Olive Bread From Nice
4 from 1 ratings
Olives are a natural complement to bread, especially when they’re baked inside it. Be sure to buy firm unpitted olives for this — pitted olives tend to be softer, and though buying them that way may save you time, the olives will easily disintegrate and add extra moisture to the dough.
Servings
8
servings
Ingredients
  • 1 2/3 cup room-temperature tap water
  • 1/2 teaspoon fine granulated active dry or instant yeast
  • 3 3/4 cup bread flour
  • 1 1/2 teaspoon fine sea salt
  • 1 1/4 cup niçoise olives, or other firm-textured olives, pitted after measuring and coarsely chopped
Directions
  1. Pour the water into a 3-quart or slightly larger mixing bowl and whisk in the yeast. Wait 30 seconds, then whisk again.

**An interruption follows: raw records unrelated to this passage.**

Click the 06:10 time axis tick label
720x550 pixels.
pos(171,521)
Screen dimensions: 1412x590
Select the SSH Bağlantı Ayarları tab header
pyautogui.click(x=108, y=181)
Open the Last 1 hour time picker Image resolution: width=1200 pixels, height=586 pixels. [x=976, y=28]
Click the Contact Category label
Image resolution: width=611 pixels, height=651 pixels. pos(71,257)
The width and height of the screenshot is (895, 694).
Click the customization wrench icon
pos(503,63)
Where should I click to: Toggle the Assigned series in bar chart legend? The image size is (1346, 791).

  2. Combine the flour and salt and use a large rubber spatula to stir the flour mixture into the liquid. Scrape the side of the bowl to make sure that no flour remains stuck there. Once the dough is a coherent mass, beat it for a few seconds. Cover the bowl with plastic wrap and let the dough ferment at room temperature for at least 8 hours. It will more than double in bulk.

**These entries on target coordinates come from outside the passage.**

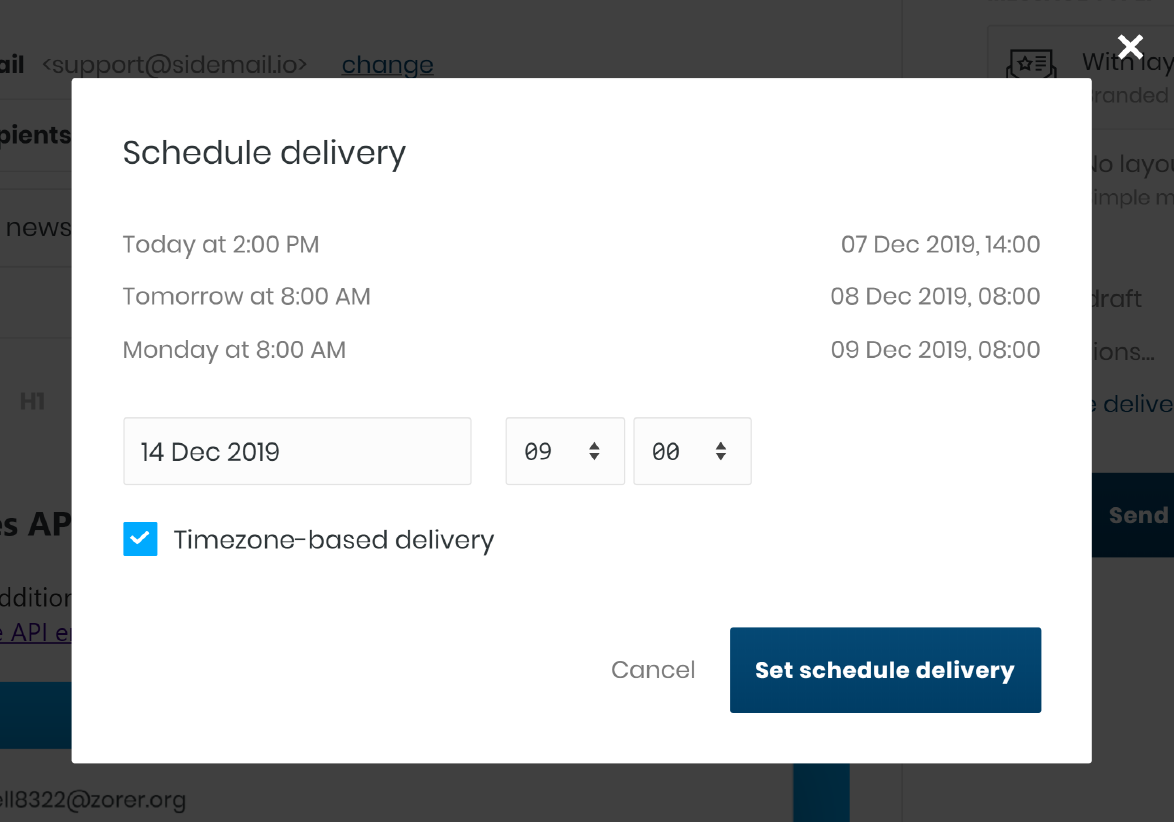Image resolution: width=1174 pixels, height=822 pixels.
Task: Click the change link next to the support email
Action: (x=387, y=65)
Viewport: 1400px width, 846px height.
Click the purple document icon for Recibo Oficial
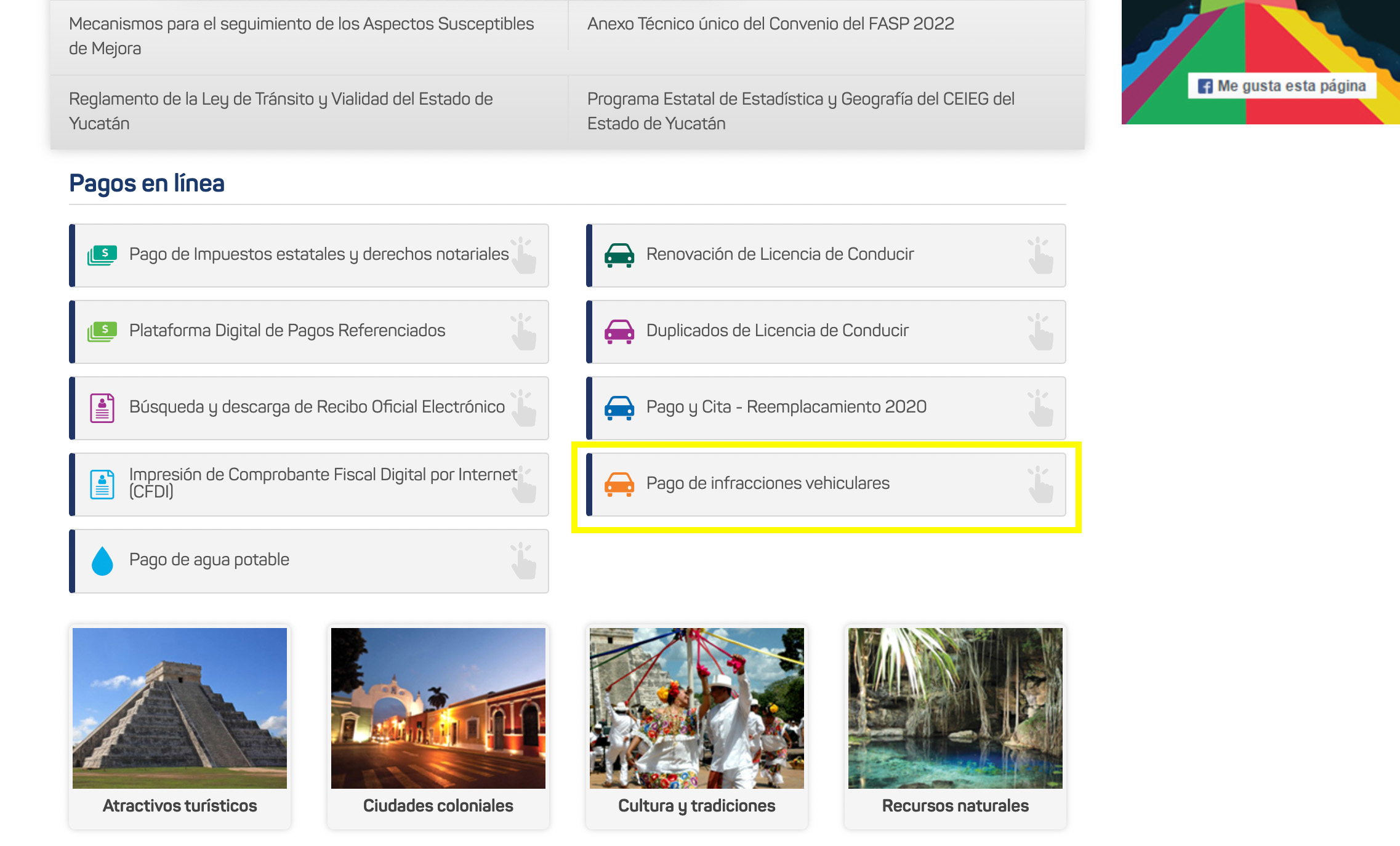pos(102,408)
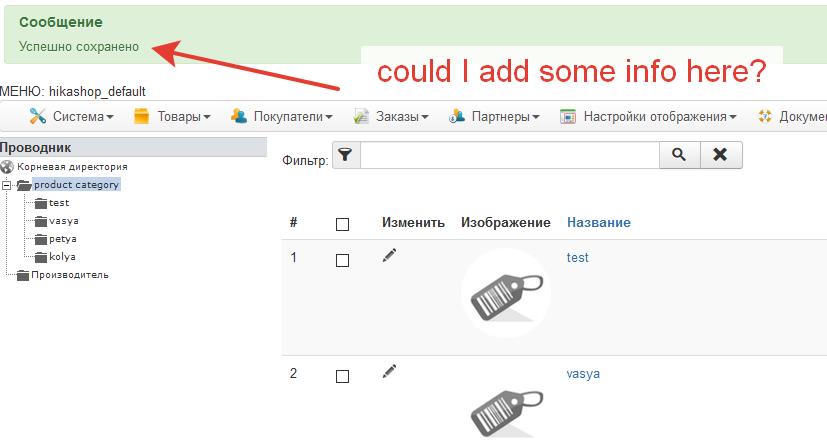Click the pencil edit icon for test
Screen dimensions: 827x444
click(x=389, y=256)
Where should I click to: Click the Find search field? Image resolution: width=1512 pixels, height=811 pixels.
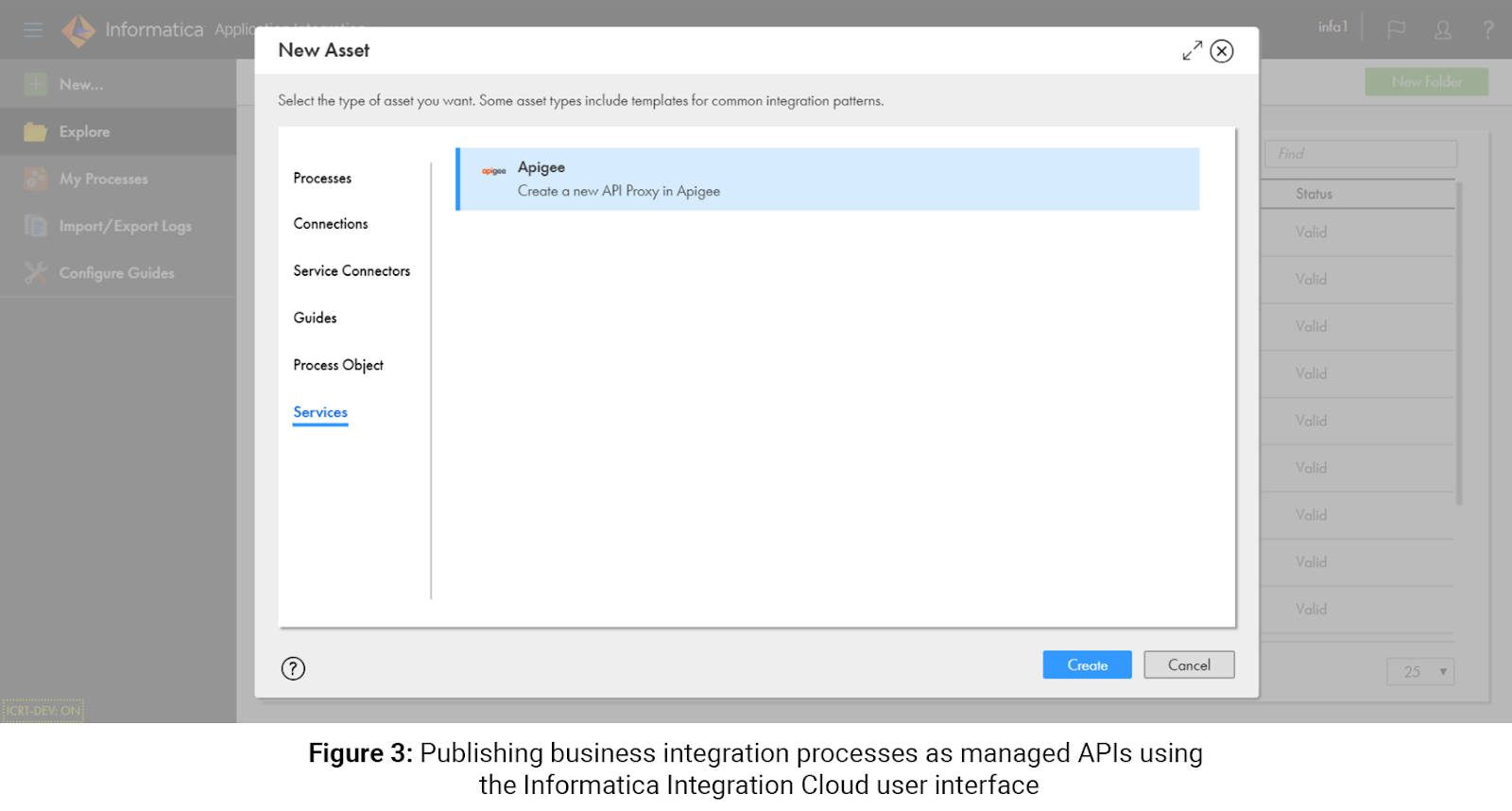click(x=1361, y=154)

  3. A couple of hours before you are ready to form and bake the bread, use a plastic scraper to transfer the dough from the bowl to a well-floured work surface. Flour your hands and pull the dough into a long rectangle. Scatter the olives over half the length of the dough, then fold the other half of the dough over them. Gently press to adhere the dough back together. Fold the 2 sides in to overlap at the middle, then roll the top toward you all the way to the end, jelly-roll style. Invert, flatten, and repeat. Move the dough to a well-floured place and cover with a towel or sprayed or oiled plastic wrap; let rest for 1 hour.

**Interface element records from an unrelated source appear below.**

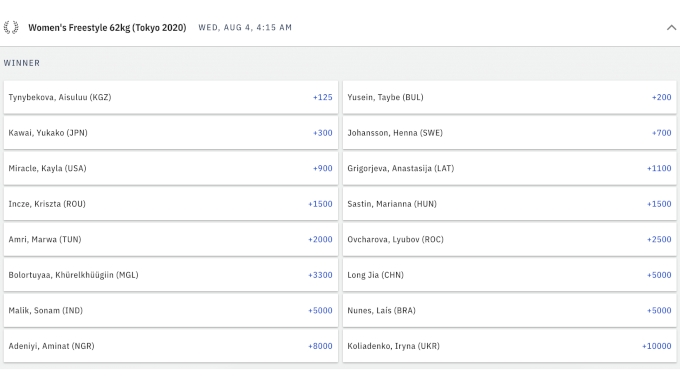The image size is (680, 382).
Task: Click the WINNER market label
Action: tap(22, 63)

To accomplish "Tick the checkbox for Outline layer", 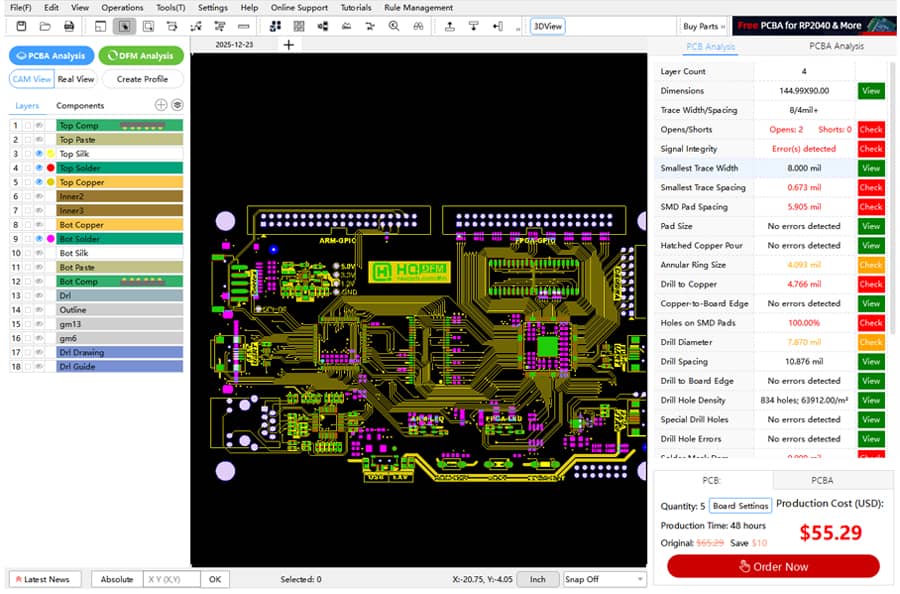I will tap(28, 310).
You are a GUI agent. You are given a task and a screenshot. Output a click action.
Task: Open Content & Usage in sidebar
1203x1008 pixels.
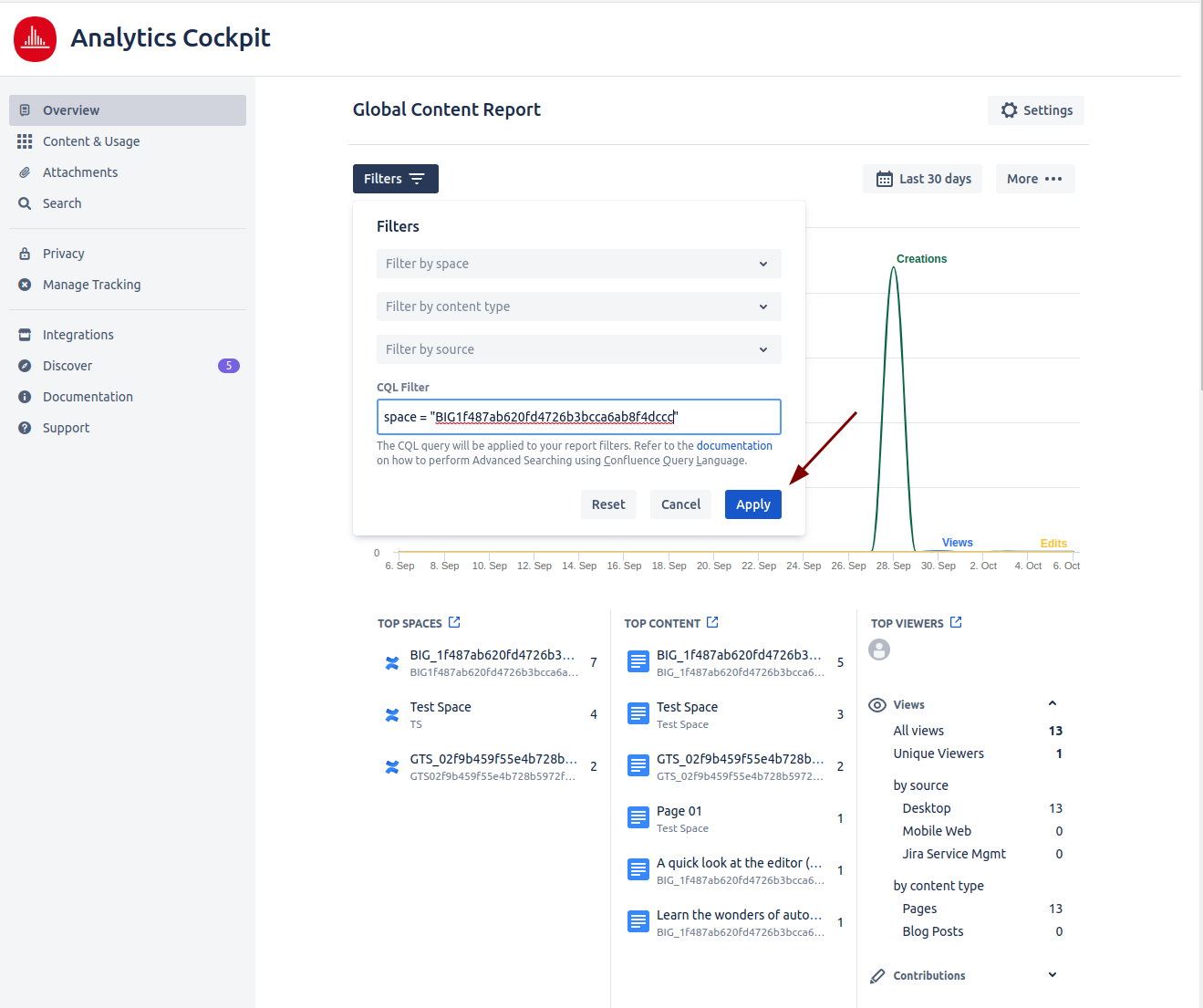(x=91, y=141)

  4. Set a rack in the middle level of the oven and preheat to 450 degrees.
  5. Use a scraper to invert the dough to a floured work surface and pull the sides of the dough in toward the center to give the loaf a round shape, pinching the pulled-in pieces in place at the top. Invert the dough to a floured banneton or a basket lined with a floured cloth and cover it with a flat-weave towel. Proof the loaf until it puffs visibly, about 1 hour — it will not double in bulk.
  6. Invert the paper-lined pan onto the banetton and flip the banetton over onto aheavy cookie sheet or pizza pan lined with sprayed or lightly oiled parchment paper, and remove it. Use an X-Acto knife or a single-edge razor blade to cut a slash across the diameter of the loaf. Spray the loaf with water and place it in the oven. Wait 5 minutes and spray again, then decrease the oven temperature to 425 degrees.
  7. Bake the loaf until it is deep golden and the internal temperature reads 200 degrees on an instant read thermometer, 30-40 minutes.